Sir Thomas Munro (Sr.) was born to a middle-class family in Glasgow. He spent much of his life serving the Army and The East India Company in India. Knighted in 1819, he became the Governor of Madras (Chennai) and was made a Baron in 1825. Having amassed a sizeable fortune, he died of cholera in 1827 on a farewell tour of his districts. With part of that fortune, his son, Sir Thomas Munro (Jr.) purchased the Lindertis Estate in 1837/8, becoming ‘Second Baronet of Lindertis’. 

The Munro Folio was rebound at some point in the early nineteenth century, and its pages have beautiful gilt and gauffered edges.

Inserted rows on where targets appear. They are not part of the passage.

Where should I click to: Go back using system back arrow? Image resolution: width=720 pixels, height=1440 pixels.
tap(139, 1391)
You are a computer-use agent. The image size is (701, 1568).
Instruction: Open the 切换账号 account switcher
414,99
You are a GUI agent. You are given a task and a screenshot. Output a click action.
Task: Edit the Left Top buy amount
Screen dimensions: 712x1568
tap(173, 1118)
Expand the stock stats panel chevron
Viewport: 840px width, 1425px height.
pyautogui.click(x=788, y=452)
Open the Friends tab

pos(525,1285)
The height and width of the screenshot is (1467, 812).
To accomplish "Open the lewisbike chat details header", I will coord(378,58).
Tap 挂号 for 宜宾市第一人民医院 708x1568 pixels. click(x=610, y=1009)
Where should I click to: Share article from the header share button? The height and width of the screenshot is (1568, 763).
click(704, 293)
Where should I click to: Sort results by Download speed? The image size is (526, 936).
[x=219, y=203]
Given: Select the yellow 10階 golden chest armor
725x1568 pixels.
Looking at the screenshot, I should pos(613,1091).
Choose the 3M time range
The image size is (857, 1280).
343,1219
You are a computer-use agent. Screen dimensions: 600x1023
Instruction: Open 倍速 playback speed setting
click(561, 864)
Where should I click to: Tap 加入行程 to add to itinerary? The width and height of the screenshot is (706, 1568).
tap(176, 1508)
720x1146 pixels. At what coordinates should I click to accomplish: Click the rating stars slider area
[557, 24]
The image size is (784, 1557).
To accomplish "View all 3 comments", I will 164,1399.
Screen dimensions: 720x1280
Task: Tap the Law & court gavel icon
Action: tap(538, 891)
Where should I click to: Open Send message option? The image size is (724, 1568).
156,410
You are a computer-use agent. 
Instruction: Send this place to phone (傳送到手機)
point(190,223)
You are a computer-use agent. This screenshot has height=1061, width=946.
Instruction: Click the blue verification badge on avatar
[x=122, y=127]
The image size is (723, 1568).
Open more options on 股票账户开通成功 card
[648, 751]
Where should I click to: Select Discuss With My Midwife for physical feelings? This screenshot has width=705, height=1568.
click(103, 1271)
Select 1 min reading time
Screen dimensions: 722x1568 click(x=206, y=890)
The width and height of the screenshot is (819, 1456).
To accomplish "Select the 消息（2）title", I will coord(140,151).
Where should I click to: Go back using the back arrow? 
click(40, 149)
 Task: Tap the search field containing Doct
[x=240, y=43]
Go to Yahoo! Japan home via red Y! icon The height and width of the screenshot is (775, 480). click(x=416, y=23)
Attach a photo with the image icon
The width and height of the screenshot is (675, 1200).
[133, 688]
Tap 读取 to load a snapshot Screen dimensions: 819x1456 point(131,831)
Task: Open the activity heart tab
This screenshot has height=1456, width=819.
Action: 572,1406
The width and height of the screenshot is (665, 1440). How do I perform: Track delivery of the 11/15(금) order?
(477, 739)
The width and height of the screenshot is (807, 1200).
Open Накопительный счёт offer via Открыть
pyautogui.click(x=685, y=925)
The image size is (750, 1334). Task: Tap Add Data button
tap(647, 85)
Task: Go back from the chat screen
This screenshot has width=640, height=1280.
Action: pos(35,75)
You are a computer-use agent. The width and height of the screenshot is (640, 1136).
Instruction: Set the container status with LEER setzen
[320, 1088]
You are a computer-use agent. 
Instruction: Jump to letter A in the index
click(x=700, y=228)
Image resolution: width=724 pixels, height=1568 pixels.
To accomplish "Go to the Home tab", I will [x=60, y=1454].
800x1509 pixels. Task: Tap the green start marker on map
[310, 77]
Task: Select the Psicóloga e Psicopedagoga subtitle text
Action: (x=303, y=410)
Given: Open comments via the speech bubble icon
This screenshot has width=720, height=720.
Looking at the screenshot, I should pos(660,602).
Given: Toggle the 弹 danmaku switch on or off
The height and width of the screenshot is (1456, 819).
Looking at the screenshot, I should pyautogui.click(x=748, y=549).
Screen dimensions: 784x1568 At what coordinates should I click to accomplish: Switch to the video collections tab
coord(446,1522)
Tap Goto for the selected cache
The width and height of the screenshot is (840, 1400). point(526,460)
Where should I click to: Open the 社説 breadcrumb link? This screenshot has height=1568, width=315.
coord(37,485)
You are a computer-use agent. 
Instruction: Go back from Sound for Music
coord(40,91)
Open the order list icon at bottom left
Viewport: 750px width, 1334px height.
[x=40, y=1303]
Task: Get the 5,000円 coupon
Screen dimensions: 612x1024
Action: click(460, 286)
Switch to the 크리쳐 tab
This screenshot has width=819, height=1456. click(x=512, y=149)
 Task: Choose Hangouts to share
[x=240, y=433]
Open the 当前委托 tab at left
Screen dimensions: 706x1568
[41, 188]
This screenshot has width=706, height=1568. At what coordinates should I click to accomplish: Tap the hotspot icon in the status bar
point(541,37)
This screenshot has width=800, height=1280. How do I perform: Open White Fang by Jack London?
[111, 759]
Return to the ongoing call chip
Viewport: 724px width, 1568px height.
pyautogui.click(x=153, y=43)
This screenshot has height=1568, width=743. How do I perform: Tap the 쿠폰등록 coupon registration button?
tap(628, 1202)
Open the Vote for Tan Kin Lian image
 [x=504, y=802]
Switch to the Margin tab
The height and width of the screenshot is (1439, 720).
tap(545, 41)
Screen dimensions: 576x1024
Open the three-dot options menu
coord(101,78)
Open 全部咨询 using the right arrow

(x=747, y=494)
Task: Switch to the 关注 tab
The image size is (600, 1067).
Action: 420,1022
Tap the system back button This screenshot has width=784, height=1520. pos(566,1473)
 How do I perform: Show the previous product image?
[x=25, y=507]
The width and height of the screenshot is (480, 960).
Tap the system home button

On the inside of the front cover is a ‘Sir Thomas Munro’ bookplate. This shows the recently-acquired family coat of arms, which, above the Munro eagle, has an image and the name of the Indian hill fort ‘Badamy’ captured by Munro in 1818 during the Third Anglo-Maratha War.

In 1976, the Munro family sold the Folio and it has been in private hands since then. 

Read Professor Emma Smith’s article on the Munro Folio. 

The Life of Henry the Fift

Professor Emma Smith

The Munro First Folio

22nd February 2021
“Shakespeare’s high cultural status in the age of empire really transformed the First Folio into an iconic object.”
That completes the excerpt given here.